▶ _Problem statement_
Please switch "Sauvegarder" to "Enregistrer" in the records below and keep everything else unchanged. Leave the pictures out of your answer.
┄┄┄┄┄┄┄┄┄┄
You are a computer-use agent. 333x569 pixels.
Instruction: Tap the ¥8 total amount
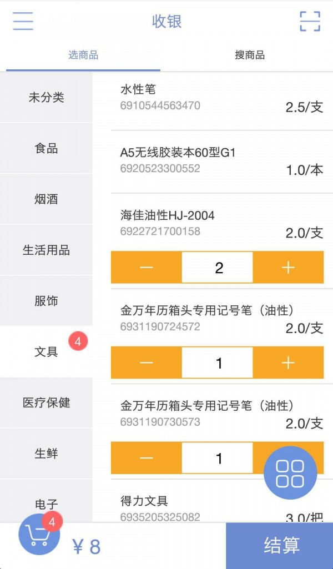tap(86, 547)
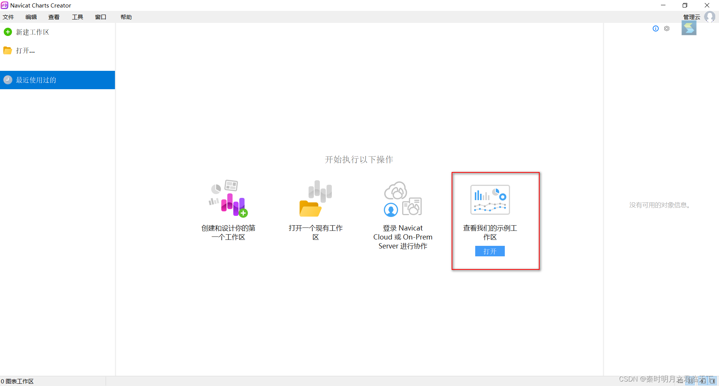Image resolution: width=719 pixels, height=386 pixels.
Task: Click the blue info icon in right panel
Action: coord(655,28)
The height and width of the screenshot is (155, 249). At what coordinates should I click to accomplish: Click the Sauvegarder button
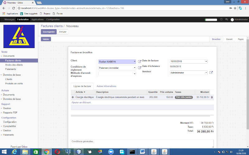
┄┄┄┄┄┄┄┄┄┄
▶ _Worked solution_
You are a computer-use agent. 333x569 pixels.
Instruction: Tap the ¥8 total amount
tap(86, 547)
Image resolution: width=719 pixels, height=386 pixels.
Task: Click the blue info icon in right panel
Action: coord(655,28)
The height and width of the screenshot is (155, 249). At what coordinates should I click to accomplish: Click the Enregistrer button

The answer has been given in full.